What is expected —
Pull every line containing "handle" from the listing below.

▽

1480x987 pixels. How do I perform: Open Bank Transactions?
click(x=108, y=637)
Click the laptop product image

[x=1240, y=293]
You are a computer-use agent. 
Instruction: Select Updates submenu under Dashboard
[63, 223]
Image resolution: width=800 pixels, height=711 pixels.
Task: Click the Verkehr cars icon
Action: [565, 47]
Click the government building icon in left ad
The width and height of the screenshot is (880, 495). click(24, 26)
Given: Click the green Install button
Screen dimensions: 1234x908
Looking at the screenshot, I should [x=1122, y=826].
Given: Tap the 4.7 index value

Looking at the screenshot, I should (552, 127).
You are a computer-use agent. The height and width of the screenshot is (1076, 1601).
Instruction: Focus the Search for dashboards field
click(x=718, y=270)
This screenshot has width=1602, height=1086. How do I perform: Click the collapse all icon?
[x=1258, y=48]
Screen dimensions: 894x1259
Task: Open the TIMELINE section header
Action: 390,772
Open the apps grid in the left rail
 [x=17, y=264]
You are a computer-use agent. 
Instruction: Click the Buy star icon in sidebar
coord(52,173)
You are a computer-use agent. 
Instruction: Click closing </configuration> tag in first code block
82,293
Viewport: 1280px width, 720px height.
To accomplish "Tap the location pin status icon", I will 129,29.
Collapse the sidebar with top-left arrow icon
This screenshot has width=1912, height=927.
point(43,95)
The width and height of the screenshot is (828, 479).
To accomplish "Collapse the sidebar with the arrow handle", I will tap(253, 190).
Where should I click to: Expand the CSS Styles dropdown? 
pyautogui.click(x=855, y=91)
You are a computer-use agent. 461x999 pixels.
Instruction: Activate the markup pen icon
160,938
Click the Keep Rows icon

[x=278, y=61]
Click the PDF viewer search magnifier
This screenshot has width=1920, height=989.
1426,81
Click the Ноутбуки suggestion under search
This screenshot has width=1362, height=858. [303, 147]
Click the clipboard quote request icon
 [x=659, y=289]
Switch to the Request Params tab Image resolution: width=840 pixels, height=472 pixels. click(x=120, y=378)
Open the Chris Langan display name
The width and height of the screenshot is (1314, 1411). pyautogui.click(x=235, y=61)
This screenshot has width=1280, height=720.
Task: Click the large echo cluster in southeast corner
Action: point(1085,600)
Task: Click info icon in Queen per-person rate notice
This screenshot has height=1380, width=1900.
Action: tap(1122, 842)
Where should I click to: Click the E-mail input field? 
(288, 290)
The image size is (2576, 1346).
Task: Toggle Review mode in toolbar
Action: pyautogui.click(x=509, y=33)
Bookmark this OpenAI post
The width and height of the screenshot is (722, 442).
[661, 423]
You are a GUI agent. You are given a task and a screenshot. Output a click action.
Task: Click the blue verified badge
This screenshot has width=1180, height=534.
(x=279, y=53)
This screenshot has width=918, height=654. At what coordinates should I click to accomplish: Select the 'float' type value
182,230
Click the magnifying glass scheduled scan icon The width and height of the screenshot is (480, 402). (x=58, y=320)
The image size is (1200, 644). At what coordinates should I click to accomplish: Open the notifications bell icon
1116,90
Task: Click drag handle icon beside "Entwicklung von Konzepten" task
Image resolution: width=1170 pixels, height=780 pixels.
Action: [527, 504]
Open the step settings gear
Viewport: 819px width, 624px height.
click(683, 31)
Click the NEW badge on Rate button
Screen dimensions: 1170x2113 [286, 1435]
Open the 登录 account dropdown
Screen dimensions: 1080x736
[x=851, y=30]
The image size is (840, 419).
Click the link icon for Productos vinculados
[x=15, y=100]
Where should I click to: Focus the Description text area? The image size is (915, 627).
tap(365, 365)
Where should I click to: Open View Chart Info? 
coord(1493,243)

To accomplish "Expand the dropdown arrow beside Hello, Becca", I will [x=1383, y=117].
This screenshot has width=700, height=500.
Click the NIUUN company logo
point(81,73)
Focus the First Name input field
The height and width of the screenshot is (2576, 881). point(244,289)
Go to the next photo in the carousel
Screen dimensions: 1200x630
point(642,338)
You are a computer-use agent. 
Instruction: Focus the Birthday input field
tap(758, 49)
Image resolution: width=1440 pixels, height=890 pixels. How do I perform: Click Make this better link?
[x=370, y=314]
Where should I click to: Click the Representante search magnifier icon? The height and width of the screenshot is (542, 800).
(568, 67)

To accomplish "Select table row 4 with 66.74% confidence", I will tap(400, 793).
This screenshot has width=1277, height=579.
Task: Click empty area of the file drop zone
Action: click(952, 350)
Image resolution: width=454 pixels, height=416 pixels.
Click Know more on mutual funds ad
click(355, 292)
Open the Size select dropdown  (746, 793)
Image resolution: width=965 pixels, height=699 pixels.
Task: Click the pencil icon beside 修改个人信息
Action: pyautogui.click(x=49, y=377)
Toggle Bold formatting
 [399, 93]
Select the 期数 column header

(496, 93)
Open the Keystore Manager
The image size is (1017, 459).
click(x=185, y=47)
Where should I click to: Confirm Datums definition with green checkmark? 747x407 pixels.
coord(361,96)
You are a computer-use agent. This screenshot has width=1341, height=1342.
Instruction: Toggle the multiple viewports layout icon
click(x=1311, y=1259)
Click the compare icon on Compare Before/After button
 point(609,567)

△

Task response —
To accomplish "Collapse the sidebar with the arrow handle", I will tap(253, 190).
Task: Click drag handle icon beside "Entwicklung von Konzepten" task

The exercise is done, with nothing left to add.